Bank accounts. When Michael Stratford went to orientation at Cornell University, he stopped at the booth of a local bank that was offering a $50 gift card for opening a new account. Michael soon ran through that -- and much more -- by racking up $40 overdraft charges on small purchases. “It was my first parental bailout,” he says. To avoid any more, he opened an account at a major national bank with branches both at college and in his hometown so that his parents could make deposits if necessary. But it wasn’t necessary; Michael also signed up for text alerts to help him keep track of his balance.
Bank fees are creeping up (see How to Get a Better Deal at Your Bank) so pay attention to bank pitches that your student has been getting in the mail to find the best deal.

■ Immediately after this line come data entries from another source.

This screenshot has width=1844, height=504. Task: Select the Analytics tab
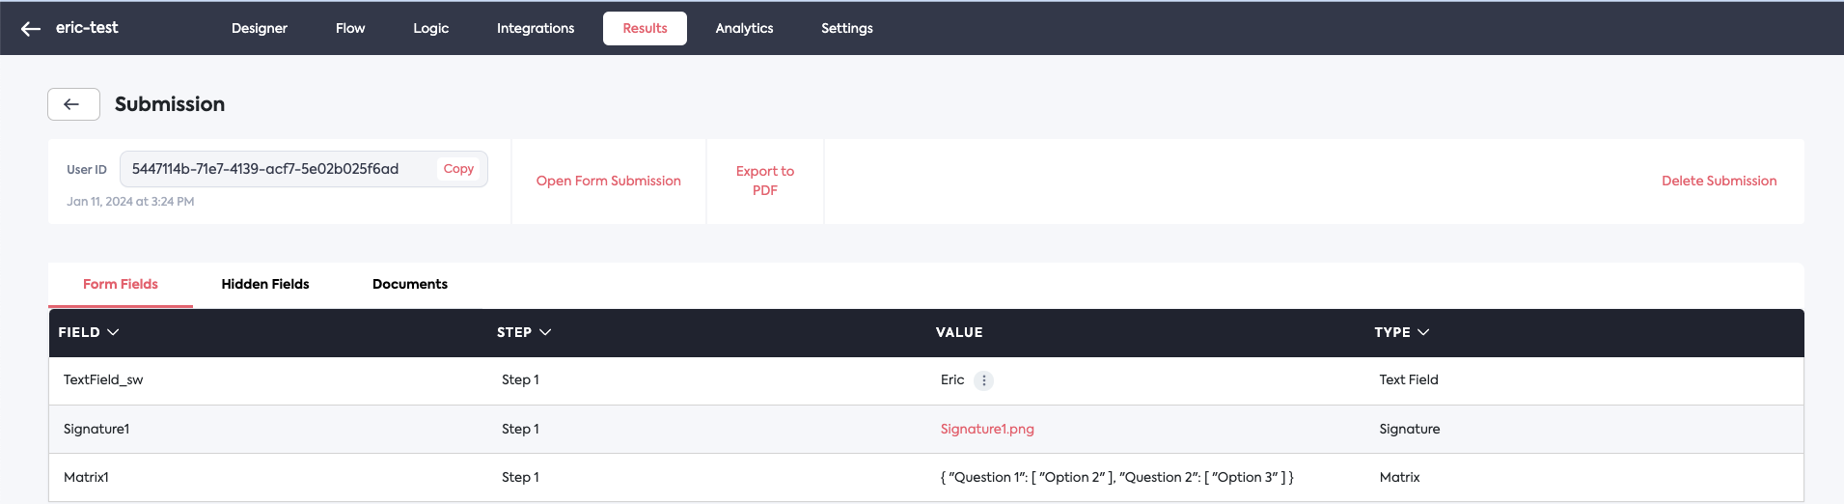click(744, 29)
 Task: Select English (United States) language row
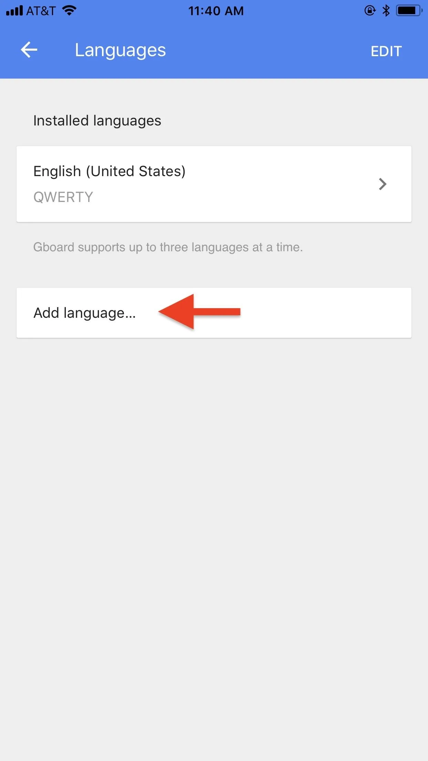[x=214, y=184]
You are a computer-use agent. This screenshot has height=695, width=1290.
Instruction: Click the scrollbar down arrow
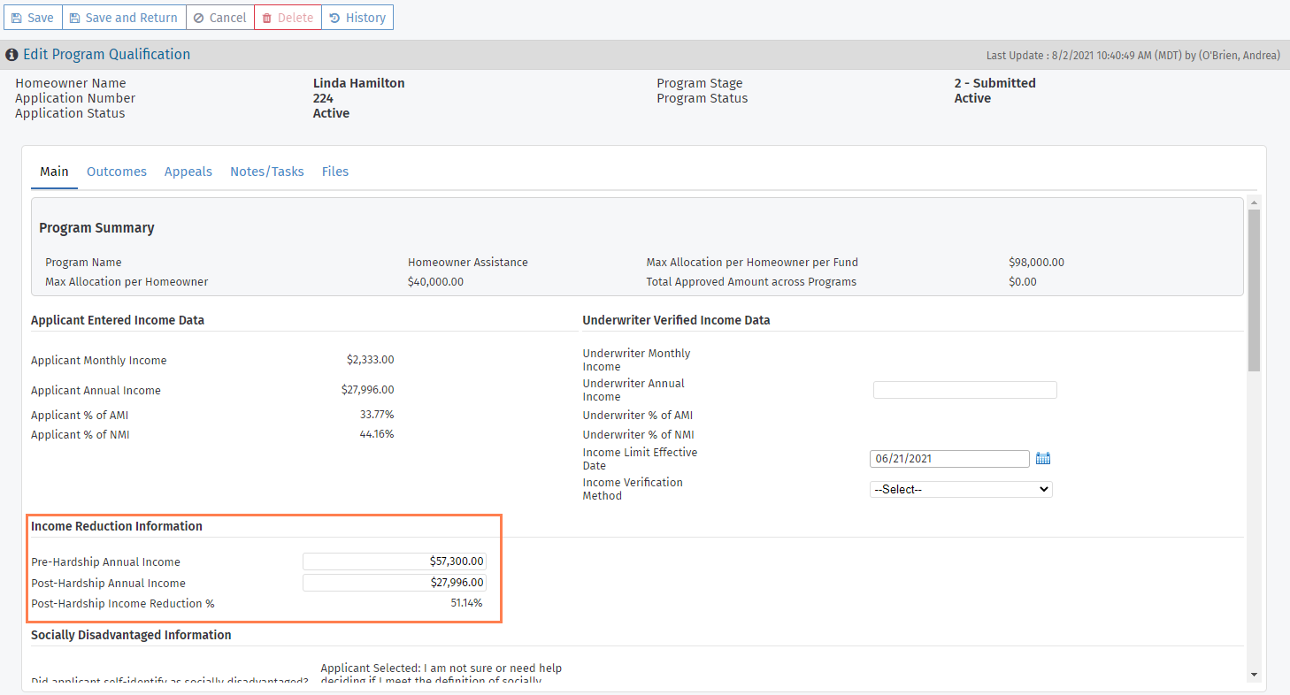point(1254,675)
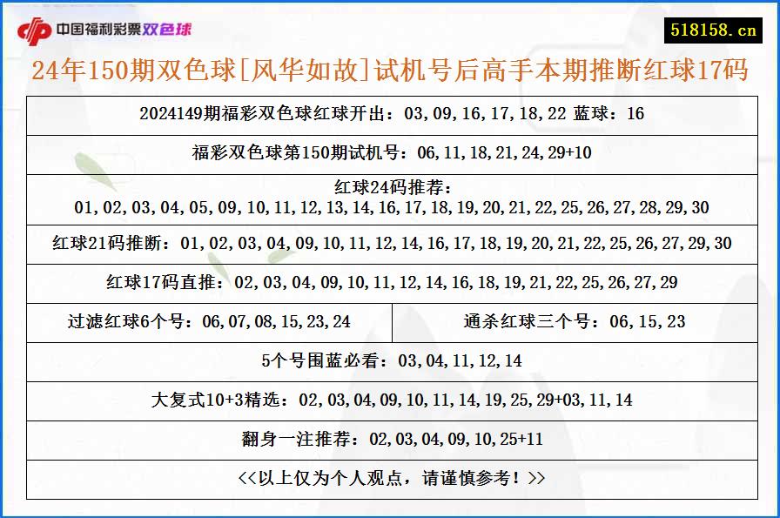The image size is (780, 518).
Task: Select the 红球21码推断 number list
Action: click(390, 242)
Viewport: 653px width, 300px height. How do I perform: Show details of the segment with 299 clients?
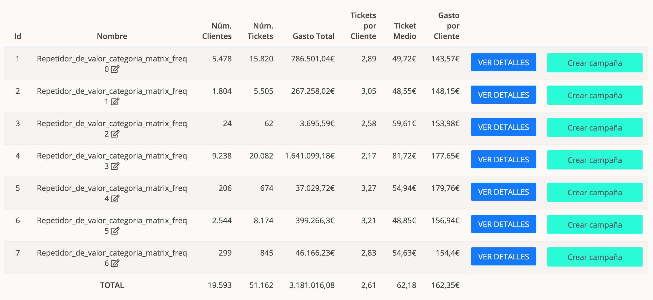click(x=503, y=257)

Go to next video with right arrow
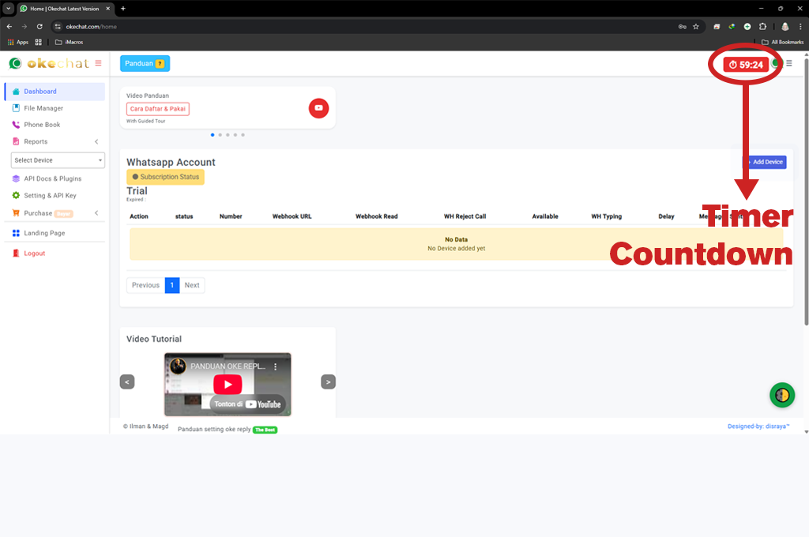[328, 382]
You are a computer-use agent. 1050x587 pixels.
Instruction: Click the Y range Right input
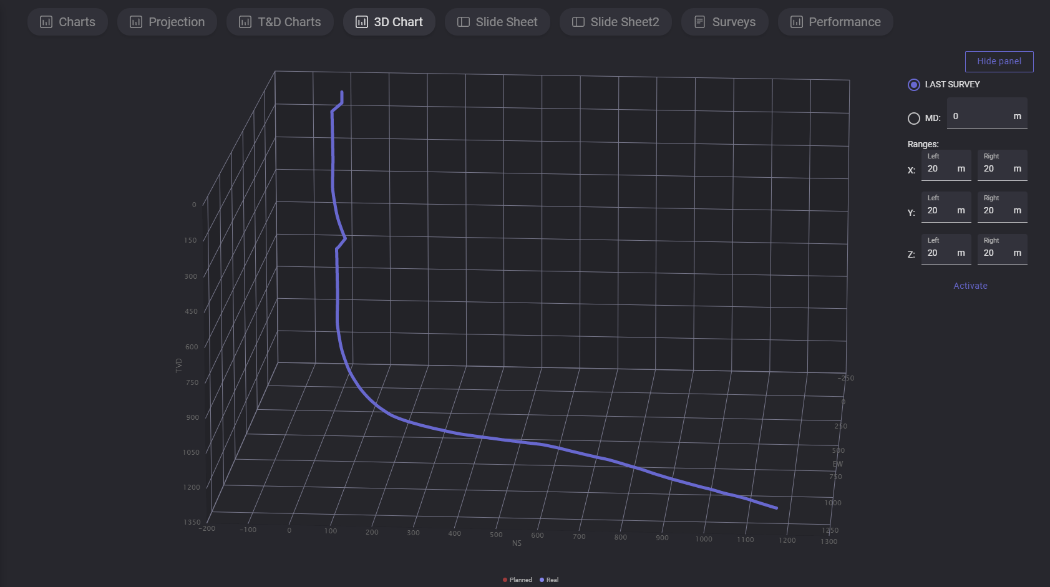pos(996,211)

Credit cards. One of Deanna’s older siblings ran up serious credit card debt when she was in school, so Deanna manages her monthly allowance with a checking account and a debit card. Amanda’s parents gave her a credit card to pay for food, but she wishes they had made her keep track of her expenses. “They added up way quicker than I realized,” says Amanda. “It’s easy to get lulled into the mindset of endless money when your parents take care of your credit card.”
I’ve heard this refrain from so many students (and parents) that my advice is to hold off on a credit card until kids have learned how to manage a checking account and can pay their own bills (see Why I Don't Like Prepaid Cards for Kids).
Surprise expenses. Amanda found that her “fun” expenses were higher than she expected, possibly because she went to school in a big city. “You want to do what everyone else is doing as a freshman, but be careful not to overspend just to fit in. It’s sort of a balancing act.”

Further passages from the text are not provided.